A riprova del fatto che l’andamento del Tribunale di Tokyo proseguiva in maniera alquanto ambigua, c’è da considerare il fatto che alcuni crimini commessi dai giapponesi nei territori occupati furono del tutto occultati. Infatti, ancora una volta per volontà degli Stati Uniti, non furono prese in considerazione prove riguardanti crimini atroci. Uno di questi è il tristemente noto Massacro di Nanchino, perpetrato nel dicembre del 1937 dall’Esercito giapponese contro la popolazione civile. Venne occultata anche tutta la questione delle comfort women, ovvero donne che furono costrette a prestare conforto ai soldati giapponesi sostanzialmente sotto forma di prestazioni sessuali.

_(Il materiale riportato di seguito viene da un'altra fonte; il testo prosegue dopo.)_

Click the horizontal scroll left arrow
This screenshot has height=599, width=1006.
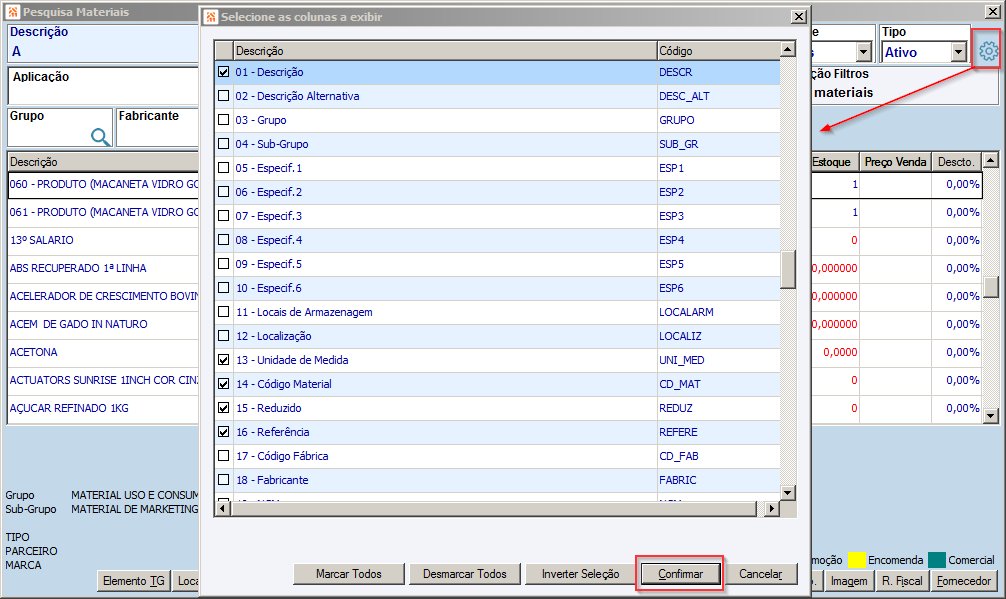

Infine, venne nascosta tutta la documentazione degli esperimenti che erano stati condotti su prigionieri di guerra dall’Unità 731: essa era costituita da medici e biologi dell’Esercito giapponese che effettuarono delle ricerche per la creazione di armi chimiche e biologiche all’interno di un campo di prigionia in Manciuria. Gli Stati Uniti riuscirono ad impadronirsi di questa documentazione garantendo al Giappone la totale omissione delle attività dell’Unità 731 nel Tribunale di Tokyo.

Numerose critiche sono state mosse contro il Processo, ma una significativamente importante è quella inerente alla tesi della victors’ justice. Si tratta di un’espressione coniata per indicare un’applicazione distorta della giustizia nei confronti dei vinti da parte dei vincitori. Essa implica generalmente, ma non solo, la clemenza nei confronti dei crimini e reati commessi dai vincitori.

Ciò trova un’applicazione concreta nel Tribunale di Tokyo in virtù del fatto che dalla lista dei crimini erano stati estromessi ad esempio il colonialismo occidentale e atrocità come lo sgancio delle bombe atomiche su Hiroshima e Nagasaki; per altro la categoria della victors’ justice si traduce, nel caso specifico di cui stiamo discutendo, anche nel fatto che la corte fosse composta esclusivamente da giudici rappresentanti delle nazioni vincitrici. Queste sono le ragioni che, dal punto di vista del giudice indiano Radhabinod Pal, rappresentano il «fallimento del processo nell’offrire nient’altro che l’opportunità per i vincitori di vendicarsi dei vinti».